▸ EXERCISE DESCRIPTION:
Find the line with "配送方法・送料について (714, 2550)" in the entries below, then reproduce it and every line after it down to and including the line with "Current and Former Grantees (85, 28)", exactly.

▸ SOURCE DATA:
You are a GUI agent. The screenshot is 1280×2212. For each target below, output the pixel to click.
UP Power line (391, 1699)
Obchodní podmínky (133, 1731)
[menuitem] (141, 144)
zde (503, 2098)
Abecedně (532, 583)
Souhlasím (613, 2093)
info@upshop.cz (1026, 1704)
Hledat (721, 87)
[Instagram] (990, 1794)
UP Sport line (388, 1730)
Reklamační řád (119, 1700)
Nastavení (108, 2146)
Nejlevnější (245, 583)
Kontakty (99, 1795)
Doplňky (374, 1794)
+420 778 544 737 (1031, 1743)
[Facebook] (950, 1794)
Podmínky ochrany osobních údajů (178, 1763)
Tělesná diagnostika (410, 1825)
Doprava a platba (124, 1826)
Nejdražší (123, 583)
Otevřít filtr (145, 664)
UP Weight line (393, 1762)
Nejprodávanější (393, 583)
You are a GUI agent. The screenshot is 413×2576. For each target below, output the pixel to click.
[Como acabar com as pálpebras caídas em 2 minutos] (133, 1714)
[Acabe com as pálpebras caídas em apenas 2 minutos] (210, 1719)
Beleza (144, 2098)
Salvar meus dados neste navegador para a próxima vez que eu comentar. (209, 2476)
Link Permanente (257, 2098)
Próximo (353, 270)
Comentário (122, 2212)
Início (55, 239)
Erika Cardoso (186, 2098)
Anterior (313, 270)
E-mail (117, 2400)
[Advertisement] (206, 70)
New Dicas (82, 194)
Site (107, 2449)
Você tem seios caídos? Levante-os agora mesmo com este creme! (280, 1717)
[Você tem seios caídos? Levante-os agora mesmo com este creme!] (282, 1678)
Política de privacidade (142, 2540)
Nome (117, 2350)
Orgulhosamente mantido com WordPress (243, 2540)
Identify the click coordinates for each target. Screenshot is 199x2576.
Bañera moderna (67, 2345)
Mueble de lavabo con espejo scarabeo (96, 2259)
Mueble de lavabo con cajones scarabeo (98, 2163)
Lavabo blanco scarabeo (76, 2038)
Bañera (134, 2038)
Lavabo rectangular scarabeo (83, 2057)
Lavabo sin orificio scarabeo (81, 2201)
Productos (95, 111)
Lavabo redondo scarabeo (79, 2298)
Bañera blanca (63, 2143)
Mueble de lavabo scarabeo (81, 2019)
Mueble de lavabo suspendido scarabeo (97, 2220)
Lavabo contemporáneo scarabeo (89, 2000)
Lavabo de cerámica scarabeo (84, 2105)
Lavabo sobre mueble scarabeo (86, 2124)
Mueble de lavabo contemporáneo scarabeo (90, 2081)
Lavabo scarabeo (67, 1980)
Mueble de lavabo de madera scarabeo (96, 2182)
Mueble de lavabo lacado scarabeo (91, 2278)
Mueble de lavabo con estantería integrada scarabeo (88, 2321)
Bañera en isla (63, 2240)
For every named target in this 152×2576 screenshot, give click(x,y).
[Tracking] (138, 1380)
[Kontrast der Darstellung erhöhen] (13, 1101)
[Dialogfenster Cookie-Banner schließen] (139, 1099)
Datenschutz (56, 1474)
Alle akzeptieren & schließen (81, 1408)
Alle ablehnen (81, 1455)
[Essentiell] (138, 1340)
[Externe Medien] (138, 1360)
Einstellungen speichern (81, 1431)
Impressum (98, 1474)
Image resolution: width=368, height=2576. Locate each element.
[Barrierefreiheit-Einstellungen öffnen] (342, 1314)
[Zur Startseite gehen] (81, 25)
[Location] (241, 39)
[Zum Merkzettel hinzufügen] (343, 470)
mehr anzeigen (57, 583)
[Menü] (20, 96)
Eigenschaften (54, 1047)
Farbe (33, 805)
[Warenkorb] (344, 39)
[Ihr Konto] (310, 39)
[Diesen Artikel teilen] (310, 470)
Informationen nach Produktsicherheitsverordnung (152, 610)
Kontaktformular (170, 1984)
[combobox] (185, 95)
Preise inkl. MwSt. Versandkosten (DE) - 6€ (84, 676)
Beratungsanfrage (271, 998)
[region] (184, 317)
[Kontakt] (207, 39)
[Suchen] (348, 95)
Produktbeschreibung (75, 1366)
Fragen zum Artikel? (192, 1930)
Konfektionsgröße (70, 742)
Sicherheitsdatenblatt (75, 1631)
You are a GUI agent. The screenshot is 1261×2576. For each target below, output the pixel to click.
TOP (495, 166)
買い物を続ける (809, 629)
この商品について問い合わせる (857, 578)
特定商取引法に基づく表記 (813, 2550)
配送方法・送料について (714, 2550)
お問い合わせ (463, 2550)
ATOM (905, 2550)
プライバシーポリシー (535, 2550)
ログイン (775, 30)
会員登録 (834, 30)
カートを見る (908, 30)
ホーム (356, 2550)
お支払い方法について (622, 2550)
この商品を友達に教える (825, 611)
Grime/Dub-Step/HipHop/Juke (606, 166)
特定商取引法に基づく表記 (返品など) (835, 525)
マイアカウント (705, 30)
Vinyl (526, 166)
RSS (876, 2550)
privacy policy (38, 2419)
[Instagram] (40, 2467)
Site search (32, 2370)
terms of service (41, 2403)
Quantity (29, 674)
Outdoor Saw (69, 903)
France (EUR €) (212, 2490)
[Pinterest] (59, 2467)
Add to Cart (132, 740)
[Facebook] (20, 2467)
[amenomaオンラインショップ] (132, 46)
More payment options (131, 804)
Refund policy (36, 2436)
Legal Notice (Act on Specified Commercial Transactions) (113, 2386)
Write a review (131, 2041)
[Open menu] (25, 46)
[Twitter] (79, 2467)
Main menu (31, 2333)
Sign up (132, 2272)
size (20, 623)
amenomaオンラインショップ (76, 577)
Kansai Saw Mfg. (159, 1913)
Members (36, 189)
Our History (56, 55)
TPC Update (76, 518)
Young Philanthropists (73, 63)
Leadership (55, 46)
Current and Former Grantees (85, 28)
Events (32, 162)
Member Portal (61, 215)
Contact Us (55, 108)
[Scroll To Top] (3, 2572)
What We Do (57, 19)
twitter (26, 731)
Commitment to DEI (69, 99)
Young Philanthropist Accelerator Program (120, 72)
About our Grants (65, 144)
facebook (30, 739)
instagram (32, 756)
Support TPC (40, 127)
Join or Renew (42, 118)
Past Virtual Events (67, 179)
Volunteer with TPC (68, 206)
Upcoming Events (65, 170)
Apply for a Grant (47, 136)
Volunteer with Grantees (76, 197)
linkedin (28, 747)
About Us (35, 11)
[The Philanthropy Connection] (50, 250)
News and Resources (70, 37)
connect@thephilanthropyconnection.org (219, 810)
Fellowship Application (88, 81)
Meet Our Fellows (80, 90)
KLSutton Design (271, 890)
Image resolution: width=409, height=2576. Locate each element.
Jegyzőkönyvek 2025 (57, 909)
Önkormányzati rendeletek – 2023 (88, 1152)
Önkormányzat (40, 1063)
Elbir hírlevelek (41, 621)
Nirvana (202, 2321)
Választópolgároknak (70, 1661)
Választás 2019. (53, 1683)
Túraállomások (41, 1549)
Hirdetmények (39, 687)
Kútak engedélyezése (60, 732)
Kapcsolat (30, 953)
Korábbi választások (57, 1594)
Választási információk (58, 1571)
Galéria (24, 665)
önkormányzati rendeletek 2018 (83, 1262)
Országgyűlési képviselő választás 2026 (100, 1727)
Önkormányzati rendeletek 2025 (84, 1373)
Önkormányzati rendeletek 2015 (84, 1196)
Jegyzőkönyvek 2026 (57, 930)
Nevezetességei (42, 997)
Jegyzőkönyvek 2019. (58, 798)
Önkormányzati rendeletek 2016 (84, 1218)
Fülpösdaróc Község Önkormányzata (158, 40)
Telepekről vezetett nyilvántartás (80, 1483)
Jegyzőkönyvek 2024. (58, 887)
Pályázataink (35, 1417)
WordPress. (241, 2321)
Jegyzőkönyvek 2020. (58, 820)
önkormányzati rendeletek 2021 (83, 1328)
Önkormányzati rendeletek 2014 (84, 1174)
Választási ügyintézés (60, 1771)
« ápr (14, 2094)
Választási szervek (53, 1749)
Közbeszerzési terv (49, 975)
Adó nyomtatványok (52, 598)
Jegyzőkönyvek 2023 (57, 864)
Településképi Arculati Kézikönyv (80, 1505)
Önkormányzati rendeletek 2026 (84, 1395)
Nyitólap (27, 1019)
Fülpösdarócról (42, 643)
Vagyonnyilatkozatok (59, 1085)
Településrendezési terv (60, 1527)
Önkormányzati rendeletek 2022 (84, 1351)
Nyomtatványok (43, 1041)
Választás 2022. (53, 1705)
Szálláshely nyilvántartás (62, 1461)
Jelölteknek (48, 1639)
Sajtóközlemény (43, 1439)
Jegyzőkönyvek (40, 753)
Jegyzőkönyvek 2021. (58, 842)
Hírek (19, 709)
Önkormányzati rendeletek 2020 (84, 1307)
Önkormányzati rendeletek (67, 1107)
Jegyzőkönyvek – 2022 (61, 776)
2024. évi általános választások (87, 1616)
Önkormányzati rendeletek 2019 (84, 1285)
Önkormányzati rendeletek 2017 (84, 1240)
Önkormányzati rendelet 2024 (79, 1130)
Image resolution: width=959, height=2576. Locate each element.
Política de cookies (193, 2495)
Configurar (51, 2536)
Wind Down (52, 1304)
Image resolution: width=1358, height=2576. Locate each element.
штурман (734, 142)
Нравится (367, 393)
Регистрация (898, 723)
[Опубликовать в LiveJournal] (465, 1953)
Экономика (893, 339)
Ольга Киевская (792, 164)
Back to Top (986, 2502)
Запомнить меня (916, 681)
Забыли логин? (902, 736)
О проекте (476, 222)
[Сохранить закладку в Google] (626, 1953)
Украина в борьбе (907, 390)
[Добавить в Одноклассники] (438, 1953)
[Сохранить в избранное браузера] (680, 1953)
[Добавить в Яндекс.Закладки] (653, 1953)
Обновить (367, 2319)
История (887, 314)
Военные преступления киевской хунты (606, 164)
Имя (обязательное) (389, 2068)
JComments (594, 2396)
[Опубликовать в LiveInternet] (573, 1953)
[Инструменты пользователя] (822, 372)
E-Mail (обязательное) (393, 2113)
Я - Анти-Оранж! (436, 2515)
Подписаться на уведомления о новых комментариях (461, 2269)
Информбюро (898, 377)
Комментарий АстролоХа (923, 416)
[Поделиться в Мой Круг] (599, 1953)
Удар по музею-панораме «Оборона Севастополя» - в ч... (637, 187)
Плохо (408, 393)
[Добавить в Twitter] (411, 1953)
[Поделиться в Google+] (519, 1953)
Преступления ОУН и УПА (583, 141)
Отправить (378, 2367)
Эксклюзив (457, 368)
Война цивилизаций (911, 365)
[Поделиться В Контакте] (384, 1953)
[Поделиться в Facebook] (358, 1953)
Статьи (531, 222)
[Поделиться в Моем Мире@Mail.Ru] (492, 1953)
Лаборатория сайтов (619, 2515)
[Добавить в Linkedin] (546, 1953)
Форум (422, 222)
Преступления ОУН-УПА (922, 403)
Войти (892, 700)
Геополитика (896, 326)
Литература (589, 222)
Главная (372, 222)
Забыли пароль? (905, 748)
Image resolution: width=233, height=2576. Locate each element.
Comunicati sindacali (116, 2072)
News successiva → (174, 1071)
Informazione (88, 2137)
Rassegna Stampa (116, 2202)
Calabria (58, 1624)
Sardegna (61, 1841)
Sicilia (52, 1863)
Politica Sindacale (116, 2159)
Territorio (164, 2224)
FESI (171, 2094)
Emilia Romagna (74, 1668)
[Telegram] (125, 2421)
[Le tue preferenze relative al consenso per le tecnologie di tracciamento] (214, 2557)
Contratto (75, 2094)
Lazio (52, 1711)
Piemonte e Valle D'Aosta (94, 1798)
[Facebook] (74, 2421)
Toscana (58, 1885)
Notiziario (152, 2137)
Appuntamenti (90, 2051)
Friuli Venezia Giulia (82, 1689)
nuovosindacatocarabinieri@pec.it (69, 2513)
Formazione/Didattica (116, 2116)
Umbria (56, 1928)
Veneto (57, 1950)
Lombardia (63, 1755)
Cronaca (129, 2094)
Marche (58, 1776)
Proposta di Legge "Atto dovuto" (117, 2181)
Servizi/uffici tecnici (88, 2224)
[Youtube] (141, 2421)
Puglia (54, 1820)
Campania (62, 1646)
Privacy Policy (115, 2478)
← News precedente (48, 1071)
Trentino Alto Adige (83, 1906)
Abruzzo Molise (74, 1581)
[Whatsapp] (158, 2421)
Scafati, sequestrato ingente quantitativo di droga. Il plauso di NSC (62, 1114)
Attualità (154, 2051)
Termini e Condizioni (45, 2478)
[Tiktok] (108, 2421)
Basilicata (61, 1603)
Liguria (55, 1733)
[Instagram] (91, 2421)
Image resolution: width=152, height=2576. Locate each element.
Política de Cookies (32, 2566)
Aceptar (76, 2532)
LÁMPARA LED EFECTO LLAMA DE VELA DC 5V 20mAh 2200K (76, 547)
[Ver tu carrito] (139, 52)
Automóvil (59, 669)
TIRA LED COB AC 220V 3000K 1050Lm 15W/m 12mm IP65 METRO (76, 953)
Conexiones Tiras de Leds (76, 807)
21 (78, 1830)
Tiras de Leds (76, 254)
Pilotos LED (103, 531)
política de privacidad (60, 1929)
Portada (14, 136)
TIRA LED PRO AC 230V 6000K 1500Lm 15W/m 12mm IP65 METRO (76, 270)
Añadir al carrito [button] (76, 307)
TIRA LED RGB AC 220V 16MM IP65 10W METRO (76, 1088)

▸ ANSWER TO THE PROBLEM:
配送方法・送料について (714, 2550)
お問い合わせ (463, 2550)
ATOM (905, 2550)
プライバシーポリシー (535, 2550)
ログイン (775, 30)
会員登録 (834, 30)
カートを見る (908, 30)
ホーム (356, 2550)
お支払い方法について (622, 2550)
この商品を友達に教える (825, 611)
Grime/Dub-Step/HipHop/Juke (606, 166)
特定商取引法に基づく表記 (返品など) (835, 525)
マイアカウント (705, 30)
Vinyl (526, 166)
RSS (876, 2550)
privacy policy (38, 2419)
[Instagram] (40, 2467)
Site search (32, 2370)
terms of service (41, 2403)
Quantity (29, 674)
Outdoor Saw (69, 903)
France (EUR €) (212, 2490)
[Pinterest] (59, 2467)
Add to Cart (132, 740)
[Facebook] (20, 2467)
[amenomaオンラインショップ] (132, 46)
More payment options (131, 804)
Refund policy (36, 2436)
Legal Notice (Act on Specified Commercial Transactions) (113, 2386)
Write a review (131, 2041)
[Open menu] (25, 46)
[Twitter] (79, 2467)
Main menu (31, 2333)
Sign up (132, 2272)
size (20, 623)
amenomaオンラインショップ (76, 577)
Kansai Saw Mfg. (159, 1913)
Members (36, 189)
Our History (56, 55)
TPC Update (76, 518)
Young Philanthropists (73, 63)
Leadership (55, 46)
Current and Former Grantees (85, 28)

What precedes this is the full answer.